In his intricate argument in The Federalist, number 10, Madison contended that a republican government of the kind envisioned by the U.S. Constitution can best solve the problem of faction not by "removing its causes"—which only tyranny can do—but by "controlling its effects." Madison proposed that elected representatives, as opposed to the people as a whole, will be more disposed to consider the national interest ahead of a particular factional interest. He also argued that the nature of an "extensive," or large, republic such as the United States will naturally frustrate the ability of a single faction to advance its own interests ahead of the interests of other citizens. With the huge variety of parties and interests in an extended republic, it becomes "less probable that a majority of the whole will have a common motive to invade the rights of other citizens." Thus, Madison, in contrast to the Anti-Federalists, saw the large size of the United States as a help rather than a hindrance to the cause of liberty.
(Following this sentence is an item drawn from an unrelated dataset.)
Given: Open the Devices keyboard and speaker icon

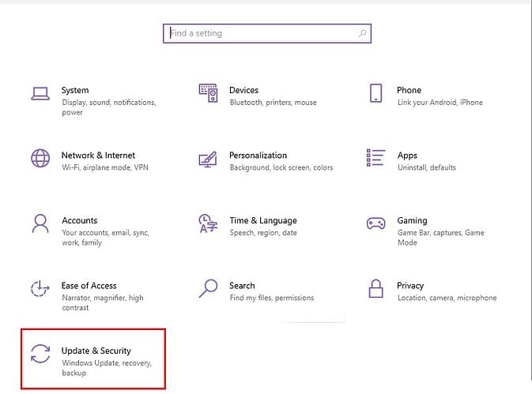Looking at the screenshot, I should (208, 93).
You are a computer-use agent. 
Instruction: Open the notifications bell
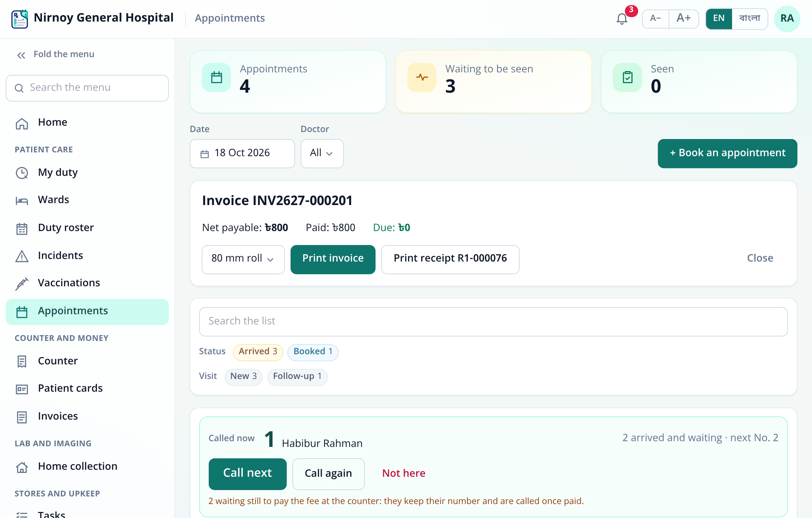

This is only one of the many points that The Federalist Papers makes in favor of the Constitution. However, as brilliant and carefully reasoned as The Federalist Papers may be, it probably did not greatly sway opinion toward ratification of the Constitution. The politics of ratification were instead influenced most by direct, face-to-face contact and negotiation. Nevertheless, The Federalist Papers aided the Constitution's cause by giving the Constitution's adherents ideas with which to counter their opposition.

The outcome Ultimately, the ratification provisions of Article VII of the Constitution, created by the Federalists themselves, were one of the best allies the Federalists had in their attempt to ratify the Constitution. After the Constitution had been created at the Constitutional Convention, Federalist leaders quickly returned to their states to elect Federalist delegates to the state conventions. The Anti-Federalists were not able to muster enough votes in response, though in several states, they nearly defeated the Federalists. By 1790, all thirteen states had ratified the document, giving the Federalists and their Constitution a great victory.

The Anti-Federalist outcry was not without its effects, however. By 1791, in response to Anti-Federalist sentiments, state legislatures voted to add the first ten amendments to the Constitution. Those ten amendments are also called the Bill of Rights, and they have become an important part of the Constitution and its heritage of liberty.

FURTHER READINGS

Frohnen, Bruce, ed. 1999. The Anti-Federalists: Selected Writings and Speeches. Washington, D.C.: Regnery Pub.

Wills, Garry. 2001. Explaining America: The Federalist. New York: Penguin Books.

CROSS-REFERENCES

Federalist Papers.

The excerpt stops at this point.